Texto proporcionado:

Es una de mis comedias favoritas. Una película maravillosa que pone de manifiesto las preocupaciones y convenciones de la sociedad acomodada estadounidense de finales de los años sesenta. Valiéndose de la inteligencia, como poderosa arma de ataque, Stanley Kramer desaprueba y juzga, para lograr un mundo un poco mejor, la realidad racista encubierta que todavía campaba a sus anchas por los Estados Unidos a pesar de la aprobación de las recientes leyes de derechos civiles y de derecho al voto que los negros africanos acaban de estrenar durante los años 1964 y 1965, respectivamente, como resultado de la lucha por el movimiento por los derechos civiles.

La película se centra en la historia de un matrimonio acomodado, moderno y liberal, cuya única hija se presenta una noche en casa para anunciarles que contraerá matrimonio con un médico afroamericano. A partir de aquí la polémica en torno a los prejuicios raciales y la presión social está servida.

Al terminar el film, pensé que algunas cosas como la intromisión y el rechazo de los padres a la persona elegida por sus hijos es una especie de costumbre que aunque anticuada e incluso descabellada, sigue estando presente en el seno de muchas familias tradicionales y convencionales en su afán de proteger a sus retoños.

Observo, además, que esta práctica, contraproducente e inaceptable, es ejercitada con más frecuencia sobre la elección de las hijas que de los hijos. No son pocas las madres que confunden sus deberes y derechos como progenitoras boicoteando sin ningún pudor relaciones que no les gustan porque a sus ojos no son adecuadas, puesto que ellas saben mejor que nadie lo que más conviene a ´su niña´.

Y así de la mano de los juicios más absurdos y peregrinos, tal como la carrera universitaria, los apellidos, la altura o el color del pelo, ´escogen´ a la pareja adecuada, al yerno perfecto que hará, porque lo dicen ellas, las delicias no solo de su hija sino del resto de miembros de la familia y primordialmente de la sociedad que les rodea.

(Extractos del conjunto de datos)

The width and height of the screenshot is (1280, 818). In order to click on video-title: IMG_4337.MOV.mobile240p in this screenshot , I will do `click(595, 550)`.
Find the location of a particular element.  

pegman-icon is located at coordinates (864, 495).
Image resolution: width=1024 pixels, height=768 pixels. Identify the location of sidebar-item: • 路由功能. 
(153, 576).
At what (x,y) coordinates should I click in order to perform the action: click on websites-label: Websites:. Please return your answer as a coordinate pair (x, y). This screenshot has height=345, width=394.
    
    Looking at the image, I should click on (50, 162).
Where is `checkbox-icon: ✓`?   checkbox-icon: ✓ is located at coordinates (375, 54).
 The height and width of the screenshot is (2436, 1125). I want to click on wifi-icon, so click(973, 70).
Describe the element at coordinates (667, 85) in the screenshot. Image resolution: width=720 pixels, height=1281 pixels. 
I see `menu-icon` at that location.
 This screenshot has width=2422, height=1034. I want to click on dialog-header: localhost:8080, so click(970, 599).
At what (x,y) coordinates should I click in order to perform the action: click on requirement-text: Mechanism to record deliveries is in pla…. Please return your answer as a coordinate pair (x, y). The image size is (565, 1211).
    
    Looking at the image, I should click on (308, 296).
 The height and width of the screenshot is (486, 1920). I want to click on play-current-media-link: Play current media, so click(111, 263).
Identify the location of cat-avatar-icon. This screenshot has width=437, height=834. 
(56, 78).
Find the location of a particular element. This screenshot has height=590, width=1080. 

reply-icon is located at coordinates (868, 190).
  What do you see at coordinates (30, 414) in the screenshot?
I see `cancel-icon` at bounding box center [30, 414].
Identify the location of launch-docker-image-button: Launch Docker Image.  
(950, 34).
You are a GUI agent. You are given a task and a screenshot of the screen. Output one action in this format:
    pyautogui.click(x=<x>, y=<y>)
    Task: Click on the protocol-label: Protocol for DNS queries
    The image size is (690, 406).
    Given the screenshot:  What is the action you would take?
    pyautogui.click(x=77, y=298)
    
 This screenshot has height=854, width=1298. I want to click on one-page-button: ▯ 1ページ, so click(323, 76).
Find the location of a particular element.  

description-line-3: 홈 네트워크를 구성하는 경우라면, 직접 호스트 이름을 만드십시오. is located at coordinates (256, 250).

Ejercicios por resolver:
A. Enumera, por favor, los juicios absurdos y peregrinos que la reseña pone como ejemplo.
B. Copia de la reseña el fragmento que empieza con las palabras "Al terminar el" y termina con "a ´su niña´.".
Las entradas son un material independiente de la reseña.

Respuestas en orden:
A. La carrera universitaria, los apellidos, la altura y el color del pelo.

B.
Al terminar el film, pensé que algunas cosas como la intromisión y el rechazo de los padres a la persona elegida por sus hijos es una especie de costumbre que aunque anticuada e incluso descabellada, sigue estando presente en el seno de muchas familias tradicionales y convencionales en su afán de proteger a sus retoños.

Observo, además, que esta práctica, contraproducente e inaceptable, es ejercitada con más frecuencia sobre la elección de las hijas que de los hijos. No son pocas las madres que confunden sus deberes y derechos como progenitoras boicoteando sin ningún pudor relaciones que no les gustan porque a sus ojos no son adecuadas, puesto que ellas saben mejor que nadie lo que más conviene a ´su niña´.